### Provided passage
GOAL has been working in Uganda since 1979. With a programme expenditure of €8M in 2022, more than 120 staff work across six office locations. Together they deliver humanitarian and sustainable development programmes that build community resilience and support socio-economic growth. Within this, there is an active focus on health, WASH and agricultural livelihoods.
Looking to the future, GOAL is committed to facing the challenge of climate change and to safeguarding the health and economic security of local communities.
Our achievements
- Completed the technical design of rural water systems in Uganda (as part of GOAL's Water-Share Ireland programme) which has included increased local capability to assess handpump boreholes using camera technologies, strengthened systems of governance through a new Ugandan policy of in-borehole camera survey and classification and identification of an area for development of a piped water system for 10,000 people, a first phase of an overall target to supply up to 80,000 people
- Over the past five years GOAL has supported 36k approx. people in rural Northern Uganda to access improved agricultural inputs and markets, access formal financial services and products, access market-relevant skills and increase their digital and business literacy
- Facilitated the training of 24,000 youth by DYNAMIC Peer Educators
- Facilitated the access of 25,000 youth to markets and core skills
- Linked 25,000 youth to informal financial services
- Reached 50,000 young people with Covid-19 messages
Our story in numbers
1979
GOAL Uganda commences
€8M
Programme expenditure in 2022
120
Staff across six offices
234,000
People reached in 2022
Markets for Youth
GOAL is partnering with the Mastercard Foundation to help 300,000 young Ugandans, aged 16-35, access dignified and fulfilling employment over the next five years. 30,000 refugees and 15,000 young people living with disabilities are set to benefit from the programme.
Uganda has one of the youngest populations in the world with more than 75% of people below the age of 30. The country has one of the highest youth unemployment rates in Sub-Saharan Africa at 13.3%.
With employment opportunities limited, finding work and a pathway out of poverty is a huge challenge.
Young Africa Works in Uganda is focused on finding solutions to the youth employment challenge and reducing poverty in Uganda using a markets system approach.

### Source data
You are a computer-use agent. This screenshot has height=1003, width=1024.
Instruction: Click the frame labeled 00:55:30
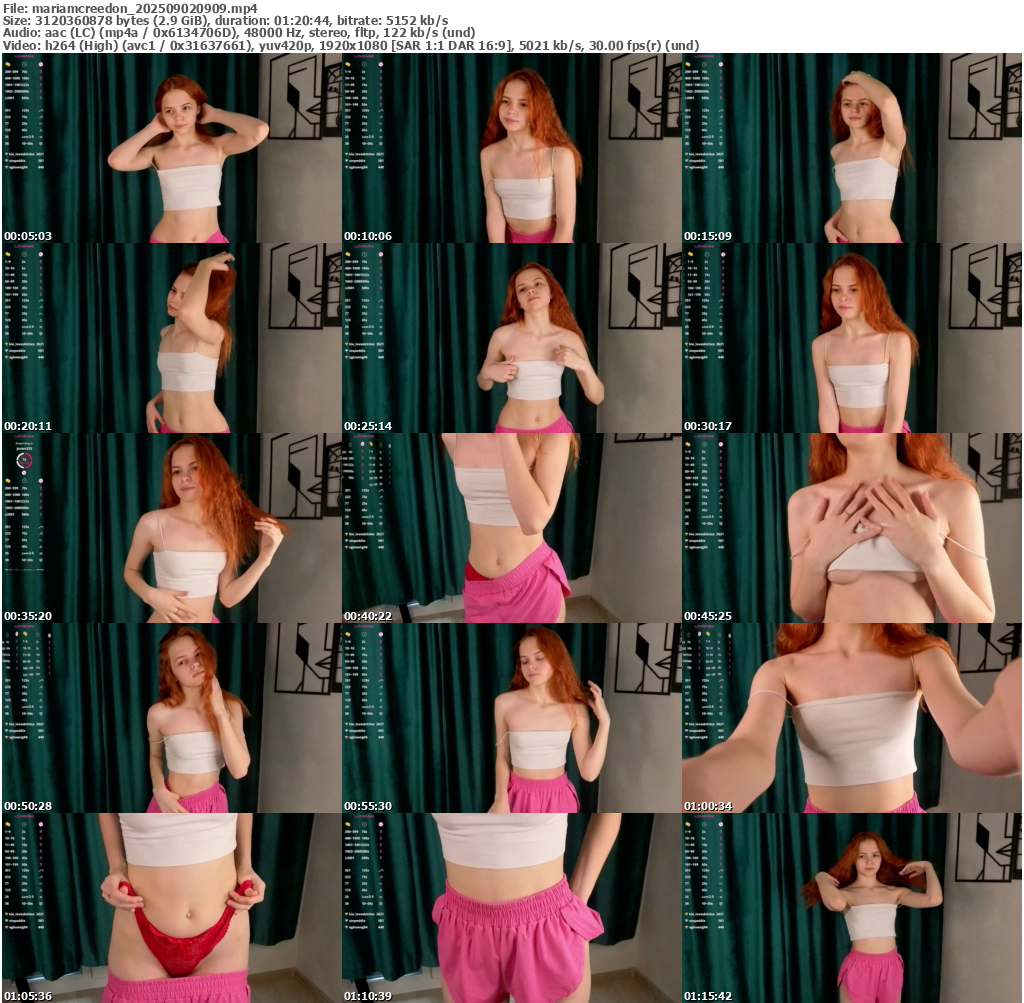coord(511,718)
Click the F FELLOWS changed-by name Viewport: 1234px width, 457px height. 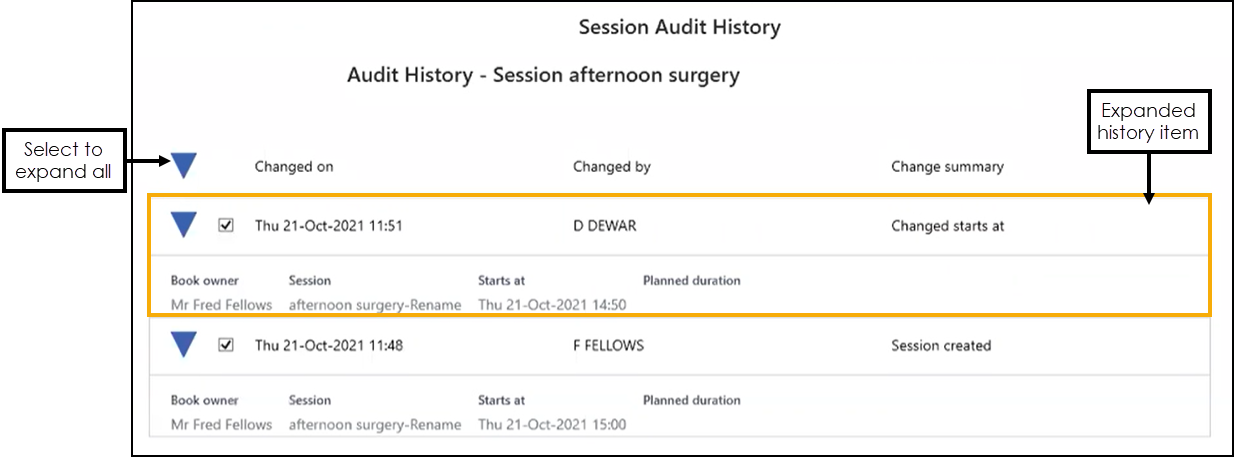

### Goal of the exercise
Print the portion of the text about GOAL's work in Uganda starting at "With employment opportunities" and ending at "markets system approach.". The material included here was taken from a separate source, not from the text about GOAL's work in Uganda.

### Answer to the exercise
With employment opportunities limited, finding work and a pathway out of poverty is a huge challenge.
Young Africa Works in Uganda is focused on finding solutions to the youth employment challenge and reducing poverty in Uganda using a markets system approach.